*Supplied data:*

..............................

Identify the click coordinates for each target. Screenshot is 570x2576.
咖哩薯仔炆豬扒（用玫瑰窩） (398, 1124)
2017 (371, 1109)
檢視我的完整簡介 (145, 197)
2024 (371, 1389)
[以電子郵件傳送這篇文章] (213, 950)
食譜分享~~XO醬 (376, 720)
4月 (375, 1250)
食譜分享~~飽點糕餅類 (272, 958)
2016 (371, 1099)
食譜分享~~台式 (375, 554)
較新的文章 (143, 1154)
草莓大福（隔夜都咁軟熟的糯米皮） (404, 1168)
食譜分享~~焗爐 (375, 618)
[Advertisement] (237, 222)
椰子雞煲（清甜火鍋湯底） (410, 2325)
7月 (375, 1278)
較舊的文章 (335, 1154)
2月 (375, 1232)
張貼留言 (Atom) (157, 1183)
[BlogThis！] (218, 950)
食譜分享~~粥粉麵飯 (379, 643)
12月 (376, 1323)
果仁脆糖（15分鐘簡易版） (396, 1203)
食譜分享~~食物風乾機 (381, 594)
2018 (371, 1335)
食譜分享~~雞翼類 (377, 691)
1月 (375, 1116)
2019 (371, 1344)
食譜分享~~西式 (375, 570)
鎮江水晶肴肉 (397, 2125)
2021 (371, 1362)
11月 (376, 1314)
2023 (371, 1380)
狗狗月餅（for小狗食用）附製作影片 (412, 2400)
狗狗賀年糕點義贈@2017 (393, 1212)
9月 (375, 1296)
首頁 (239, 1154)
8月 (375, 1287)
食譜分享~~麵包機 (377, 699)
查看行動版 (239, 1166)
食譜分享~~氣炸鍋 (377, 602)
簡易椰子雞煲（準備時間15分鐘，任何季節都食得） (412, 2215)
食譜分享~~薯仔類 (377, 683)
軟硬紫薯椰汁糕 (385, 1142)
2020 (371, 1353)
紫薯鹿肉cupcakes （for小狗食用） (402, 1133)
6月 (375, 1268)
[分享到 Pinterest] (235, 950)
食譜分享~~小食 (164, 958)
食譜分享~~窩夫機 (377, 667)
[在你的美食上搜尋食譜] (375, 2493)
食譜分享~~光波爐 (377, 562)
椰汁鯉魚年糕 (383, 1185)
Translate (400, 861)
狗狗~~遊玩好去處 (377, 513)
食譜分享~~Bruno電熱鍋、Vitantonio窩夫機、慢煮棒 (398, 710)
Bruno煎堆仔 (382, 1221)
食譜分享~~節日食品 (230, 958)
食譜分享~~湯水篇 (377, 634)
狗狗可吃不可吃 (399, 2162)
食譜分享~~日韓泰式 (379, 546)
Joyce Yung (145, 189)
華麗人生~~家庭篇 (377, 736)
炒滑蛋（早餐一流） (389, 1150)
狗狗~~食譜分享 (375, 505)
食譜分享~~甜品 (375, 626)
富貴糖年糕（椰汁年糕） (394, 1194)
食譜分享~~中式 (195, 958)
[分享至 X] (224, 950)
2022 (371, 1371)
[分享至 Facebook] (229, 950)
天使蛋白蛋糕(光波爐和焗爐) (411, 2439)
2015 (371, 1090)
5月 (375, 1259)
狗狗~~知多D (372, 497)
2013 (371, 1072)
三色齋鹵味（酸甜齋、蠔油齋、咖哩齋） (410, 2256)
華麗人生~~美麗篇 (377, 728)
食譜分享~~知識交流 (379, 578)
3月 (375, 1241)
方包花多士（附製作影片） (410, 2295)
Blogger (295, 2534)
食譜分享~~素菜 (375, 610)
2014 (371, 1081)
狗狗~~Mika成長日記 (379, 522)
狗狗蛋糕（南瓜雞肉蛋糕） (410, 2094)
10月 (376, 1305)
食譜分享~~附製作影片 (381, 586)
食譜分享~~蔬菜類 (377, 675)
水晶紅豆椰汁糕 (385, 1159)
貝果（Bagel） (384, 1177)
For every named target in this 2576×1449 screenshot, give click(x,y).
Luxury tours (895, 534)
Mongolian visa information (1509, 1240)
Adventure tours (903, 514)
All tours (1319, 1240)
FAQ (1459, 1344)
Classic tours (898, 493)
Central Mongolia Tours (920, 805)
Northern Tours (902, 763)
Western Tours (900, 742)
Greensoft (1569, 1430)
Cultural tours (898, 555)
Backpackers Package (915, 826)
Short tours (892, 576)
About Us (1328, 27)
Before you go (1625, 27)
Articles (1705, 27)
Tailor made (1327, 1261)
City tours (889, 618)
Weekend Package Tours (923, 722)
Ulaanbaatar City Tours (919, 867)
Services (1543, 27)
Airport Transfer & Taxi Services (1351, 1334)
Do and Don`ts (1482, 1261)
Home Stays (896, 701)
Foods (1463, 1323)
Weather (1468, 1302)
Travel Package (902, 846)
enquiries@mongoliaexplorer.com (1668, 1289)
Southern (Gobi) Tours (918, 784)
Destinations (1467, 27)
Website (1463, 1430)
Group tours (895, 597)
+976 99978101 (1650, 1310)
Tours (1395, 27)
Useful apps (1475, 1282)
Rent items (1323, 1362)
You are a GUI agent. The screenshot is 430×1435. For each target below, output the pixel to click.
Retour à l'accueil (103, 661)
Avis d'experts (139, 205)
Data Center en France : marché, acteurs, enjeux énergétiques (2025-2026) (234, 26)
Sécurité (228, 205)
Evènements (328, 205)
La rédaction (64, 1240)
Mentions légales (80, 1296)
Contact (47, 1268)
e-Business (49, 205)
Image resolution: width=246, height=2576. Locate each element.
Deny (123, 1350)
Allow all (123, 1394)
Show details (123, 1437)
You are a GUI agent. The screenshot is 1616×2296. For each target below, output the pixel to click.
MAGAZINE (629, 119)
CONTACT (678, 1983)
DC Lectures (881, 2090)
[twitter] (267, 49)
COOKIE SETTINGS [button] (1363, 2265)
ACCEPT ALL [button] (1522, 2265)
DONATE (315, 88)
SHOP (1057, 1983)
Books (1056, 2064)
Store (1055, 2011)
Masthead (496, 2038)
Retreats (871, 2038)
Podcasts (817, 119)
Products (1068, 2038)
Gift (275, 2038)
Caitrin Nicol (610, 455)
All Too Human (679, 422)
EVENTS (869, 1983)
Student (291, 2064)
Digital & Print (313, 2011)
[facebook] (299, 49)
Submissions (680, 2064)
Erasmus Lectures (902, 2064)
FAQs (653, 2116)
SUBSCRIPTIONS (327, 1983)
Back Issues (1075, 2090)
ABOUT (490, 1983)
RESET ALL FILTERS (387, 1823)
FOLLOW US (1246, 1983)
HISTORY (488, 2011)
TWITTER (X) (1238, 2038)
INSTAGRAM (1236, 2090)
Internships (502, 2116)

..............................

*Your assignment:* Without altering a single word, transcribe the entries above.

*Result:*
Identify the click coordinates for each target. Screenshot is 570x2576.
咖哩薯仔炆豬扒（用玫瑰窩） (398, 1124)
2017 (371, 1109)
檢視我的完整簡介 (145, 197)
2024 (371, 1389)
[以電子郵件傳送這篇文章] (213, 950)
食譜分享~~XO醬 (376, 720)
4月 (375, 1250)
食譜分享~~飽點糕餅類 (272, 958)
2016 (371, 1099)
食譜分享~~台式 (375, 554)
較新的文章 (143, 1154)
草莓大福（隔夜都咁軟熟的糯米皮） (404, 1168)
食譜分享~~焗爐 (375, 618)
[Advertisement] (237, 222)
椰子雞煲（清甜火鍋湯底） (410, 2325)
7月 (375, 1278)
較舊的文章 (335, 1154)
2月 (375, 1232)
張貼留言 (Atom) (157, 1183)
[BlogThis！] (218, 950)
食譜分享~~粥粉麵飯 (379, 643)
12月 (376, 1323)
果仁脆糖（15分鐘簡易版） (396, 1203)
食譜分享~~食物風乾機 (381, 594)
2018 (371, 1335)
食譜分享~~雞翼類 (377, 691)
1月 (375, 1116)
2019 (371, 1344)
食譜分享~~西式 (375, 570)
鎮江水晶肴肉 (397, 2125)
2021 (371, 1362)
11月 (376, 1314)
2023 (371, 1380)
狗狗月餅（for小狗食用）附製作影片 (412, 2400)
狗狗賀年糕點義贈@2017 (393, 1212)
9月 (375, 1296)
首頁 (239, 1154)
8月 (375, 1287)
食譜分享~~麵包機 (377, 699)
查看行動版 (239, 1166)
食譜分享~~氣炸鍋 (377, 602)
簡易椰子雞煲（準備時間15分鐘，任何季節都食得） (412, 2215)
食譜分享~~薯仔類 (377, 683)
軟硬紫薯椰汁糕 (385, 1142)
2020 (371, 1353)
紫薯鹿肉cupcakes （for小狗食用） (402, 1133)
6月 (375, 1268)
[分享到 Pinterest] (235, 950)
食譜分享~~小食 (164, 958)
食譜分享~~窩夫機 (377, 667)
[在你的美食上搜尋食譜] (375, 2493)
食譜分享~~光波爐 (377, 562)
椰汁鯉魚年糕 (383, 1185)
Translate (400, 861)
狗狗~~遊玩好去處 (377, 513)
食譜分享~~Bruno電熱鍋、Vitantonio窩夫機、慢煮棒 (398, 710)
Bruno煎堆仔 (382, 1221)
食譜分享~~節日食品 (230, 958)
食譜分享~~湯水篇 (377, 634)
狗狗可吃不可吃 (399, 2162)
食譜分享~~日韓泰式 (379, 546)
Joyce Yung (145, 189)
華麗人生~~家庭篇 (377, 736)
炒滑蛋（早餐一流） (389, 1150)
狗狗~~食譜分享 (375, 505)
食譜分享~~甜品 (375, 626)
富貴糖年糕（椰汁年糕） (394, 1194)
食譜分享~~中式 (195, 958)
[分享至 X] (224, 950)
2022 (371, 1371)
[分享至 Facebook] (229, 950)
天使蛋白蛋糕(光波爐和焗爐) (411, 2439)
2015 (371, 1090)
5月 (375, 1259)
狗狗~~知多D (372, 497)
2013 (371, 1072)
三色齋鹵味（酸甜齋、蠔油齋、咖哩齋） (410, 2256)
華麗人生~~美麗篇 (377, 728)
食譜分享~~知識交流 (379, 578)
3月 (375, 1241)
方包花多士（附製作影片） (410, 2295)
Blogger (295, 2534)
食譜分享~~素菜 (375, 610)
2014 (371, 1081)
狗狗~~Mika成長日記 (379, 522)
狗狗蛋糕（南瓜雞肉蛋糕） (410, 2094)
10月 (376, 1305)
食譜分享~~附製作影片 (381, 586)
食譜分享~~蔬菜類 (377, 675)
水晶紅豆椰汁糕 (385, 1159)
貝果（Bagel） (384, 1177)
For every named target in this 2576×1449 screenshot, give click(x,y).
Luxury tours (895, 534)
Mongolian visa information (1509, 1240)
Adventure tours (903, 514)
All tours (1319, 1240)
FAQ (1459, 1344)
Classic tours (898, 493)
Central Mongolia Tours (920, 805)
Northern Tours (902, 763)
Western Tours (900, 742)
Greensoft (1569, 1430)
Cultural tours (898, 555)
Backpackers Package (915, 826)
Short tours (892, 576)
About Us (1328, 27)
Before you go (1625, 27)
Articles (1705, 27)
Tailor made (1327, 1261)
City tours (889, 618)
Weekend Package Tours (923, 722)
Ulaanbaatar City Tours (919, 867)
Services (1543, 27)
Airport Transfer & Taxi Services (1351, 1334)
Do and Don`ts (1482, 1261)
Home Stays (896, 701)
Foods (1463, 1323)
Weather (1468, 1302)
Travel Package (902, 846)
enquiries@mongoliaexplorer.com (1668, 1289)
Southern (Gobi) Tours (918, 784)
Destinations (1467, 27)
Website (1463, 1430)
Group tours (895, 597)
+976 99978101 (1650, 1310)
Tours (1395, 27)
Useful apps (1475, 1282)
Rent items (1323, 1362)
You are a GUI agent. The screenshot is 430×1435. For each target below, output the pixel to click.
Retour à l'accueil (103, 661)
Avis d'experts (139, 205)
Data Center en France : marché, acteurs, enjeux énergétiques (2025-2026) (234, 26)
Sécurité (228, 205)
Evènements (328, 205)
La rédaction (64, 1240)
Mentions légales (80, 1296)
Contact (47, 1268)
e-Business (49, 205)
Image resolution: width=246, height=2576. Locate each element.
Deny (123, 1350)
Allow all (123, 1394)
Show details (123, 1437)
You are a GUI agent. The screenshot is 1616×2296. For each target below, output the pixel to click.
MAGAZINE (629, 119)
CONTACT (678, 1983)
DC Lectures (881, 2090)
[twitter] (267, 49)
COOKIE SETTINGS [button] (1363, 2265)
ACCEPT ALL [button] (1522, 2265)
DONATE (315, 88)
SHOP (1057, 1983)
Books (1056, 2064)
Store (1055, 2011)
Masthead (496, 2038)
Retreats (871, 2038)
Podcasts (817, 119)
Products (1068, 2038)
Gift (275, 2038)
Caitrin Nicol (610, 455)
All Too Human (679, 422)
EVENTS (869, 1983)
Student (291, 2064)
Digital & Print (313, 2011)
[facebook] (299, 49)
Submissions (680, 2064)
Erasmus Lectures (902, 2064)
FAQs (653, 2116)
SUBSCRIPTIONS (327, 1983)
Back Issues (1075, 2090)
ABOUT (490, 1983)
RESET ALL FILTERS (387, 1823)
FOLLOW US (1246, 1983)
HISTORY (488, 2011)
TWITTER (X) (1238, 2038)
INSTAGRAM (1236, 2090)
Internships (502, 2116)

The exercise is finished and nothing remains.